The police operation was launched after Columbia students took control of Hamilton Hall, a campus building, and renamed it “Hind’s Hall,” after the six-year-old Palestinian girl was killed by Israeli tank fire in February.

Columbia also came under heavy criticism after the board of the university’s law journal shut down the website over its publication of an article accusing Israel of committing genocide in Gaza while calling for a new framework to examine the Palestinian question.

Last month, alumni of the university signed a letter pledging to suspend “all financial, programmatic and academic support” to the university until a list of 13 demands is met, including divestment from “all companies and institutions that fund or profit from Israeli apartheid, genocide and occupation in Palestine.”

The letter, which currently has more than 2,200 signatories, also includes a demand that the university fund necessary health care for students “brutalized by the NYPD” on April 30.

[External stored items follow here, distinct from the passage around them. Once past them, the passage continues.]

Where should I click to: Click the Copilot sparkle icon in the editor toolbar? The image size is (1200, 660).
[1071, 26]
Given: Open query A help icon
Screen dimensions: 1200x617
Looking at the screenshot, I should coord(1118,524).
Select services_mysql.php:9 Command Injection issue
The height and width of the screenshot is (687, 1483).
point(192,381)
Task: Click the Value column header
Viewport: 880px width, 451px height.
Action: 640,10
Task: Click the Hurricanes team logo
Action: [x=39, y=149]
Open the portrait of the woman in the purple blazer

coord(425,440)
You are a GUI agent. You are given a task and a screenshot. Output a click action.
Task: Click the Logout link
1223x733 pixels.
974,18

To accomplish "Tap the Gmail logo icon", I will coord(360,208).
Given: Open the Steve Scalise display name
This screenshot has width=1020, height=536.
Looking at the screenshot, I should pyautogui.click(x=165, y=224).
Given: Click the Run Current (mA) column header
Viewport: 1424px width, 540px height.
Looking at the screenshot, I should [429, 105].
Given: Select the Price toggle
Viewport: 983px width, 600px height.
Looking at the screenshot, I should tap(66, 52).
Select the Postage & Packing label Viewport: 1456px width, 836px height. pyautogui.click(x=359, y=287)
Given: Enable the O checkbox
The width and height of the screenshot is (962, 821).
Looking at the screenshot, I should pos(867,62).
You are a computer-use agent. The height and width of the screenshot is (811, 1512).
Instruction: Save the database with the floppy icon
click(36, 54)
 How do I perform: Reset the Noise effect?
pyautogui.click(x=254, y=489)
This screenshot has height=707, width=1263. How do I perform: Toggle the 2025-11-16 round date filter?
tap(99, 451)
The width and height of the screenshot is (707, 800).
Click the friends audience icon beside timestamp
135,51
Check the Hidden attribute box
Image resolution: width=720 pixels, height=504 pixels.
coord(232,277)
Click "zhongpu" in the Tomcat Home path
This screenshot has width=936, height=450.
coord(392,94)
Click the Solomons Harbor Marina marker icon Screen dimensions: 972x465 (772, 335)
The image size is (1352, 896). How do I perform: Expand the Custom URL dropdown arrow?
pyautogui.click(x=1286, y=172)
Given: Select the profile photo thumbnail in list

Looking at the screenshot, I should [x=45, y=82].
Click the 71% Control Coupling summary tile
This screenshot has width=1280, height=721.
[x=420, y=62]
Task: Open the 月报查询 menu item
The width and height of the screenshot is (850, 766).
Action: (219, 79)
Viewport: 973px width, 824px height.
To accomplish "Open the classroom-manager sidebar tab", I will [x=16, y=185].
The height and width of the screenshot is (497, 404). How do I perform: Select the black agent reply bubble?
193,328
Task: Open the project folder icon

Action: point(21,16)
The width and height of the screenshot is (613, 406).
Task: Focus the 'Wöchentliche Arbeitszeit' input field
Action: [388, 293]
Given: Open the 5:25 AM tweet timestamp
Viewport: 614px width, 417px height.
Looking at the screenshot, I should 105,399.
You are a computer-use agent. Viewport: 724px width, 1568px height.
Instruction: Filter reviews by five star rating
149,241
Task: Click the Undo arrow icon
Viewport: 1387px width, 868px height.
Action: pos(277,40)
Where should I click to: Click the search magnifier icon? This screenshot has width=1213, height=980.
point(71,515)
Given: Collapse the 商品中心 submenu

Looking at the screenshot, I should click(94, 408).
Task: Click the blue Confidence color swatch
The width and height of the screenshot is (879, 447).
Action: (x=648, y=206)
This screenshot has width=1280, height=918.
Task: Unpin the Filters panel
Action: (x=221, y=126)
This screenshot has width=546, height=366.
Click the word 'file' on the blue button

Republicans, meanwhile, have attacked the leaders of several major universities, accusing them of not doing enough to suppress the protests.

In December, a congressional hearing was held by lawmakers in which the presidents of Harvard University, the Massachusetts Institute of Technology, and the University of Pennsylvania were called to testify about their responses to the student protest movement.

Republicans used the hearing to criticize the presidents and accuse them of allowing anti-Semitism to flourish on campus, in reference to the pro-Palestine protests.

A few days after the hearing, University of Pennsylvania President Liz Magill resigned from her position. And the following month, in January, Harvard President Claudine Gay also resigned.